A tragic incident in which German soldiers shot dead three Afghan civilian occupants of a car prompted calls in Germany Saturday to pull German troops out of Afghanistan.

German prosecutors have begun an inquiry to establish whether the soldiers who opened fire Thursday evening were culpable in any way. The prosecutors from near Berlin said they had sent a request to the Justice Ministry in Kabul that it assist the investigation.

Defence officials said German troops had been nervous at the time after one of them had been killed by a suicide bomber this week.

A German news website, Spiegel Online, quoted German officers saying a warning had been circulated that an explosive-packed vehicle would be used to attack German troops Thursday evening.

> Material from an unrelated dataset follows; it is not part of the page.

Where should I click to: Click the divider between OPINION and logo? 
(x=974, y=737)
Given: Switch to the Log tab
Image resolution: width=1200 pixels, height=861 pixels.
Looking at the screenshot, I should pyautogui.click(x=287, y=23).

The German armed forces said a woman and two children were killed and two children injured when their car accelerated away from a checkpoint at Karuti near Kunduz. The checkpoint was manned by Afghan police and several of their German military-police trainers.

Germans in a Dingo armoured car opened fire at the moving car from a distance of about 100 metres.

A senior Green who is hostile to the military presence, Hans- Christian Stroebele, and the Left Party, which voted against the deployment in the first place, said in Berlin the troops should come home.

The Left caucus leader, Gregor Gysi, said in a newspaper interview he feared Germany would become "bogged down in a dirty war that does not combat terrorism but creates a new inclination to violence."

Bernhard Gertz, who heads the armed forces association, a group that functions as a quasi trade union for German soldiers, said in an interview with the Sunday newspaper BZ am Sonntag that Germany should increase its police training force 10-fold from 200 to 2,000.

But the German Police Union GdP disagreed, with a spokesman saying it saw no point in sending any German police to Afghanistan at all, dpa reported.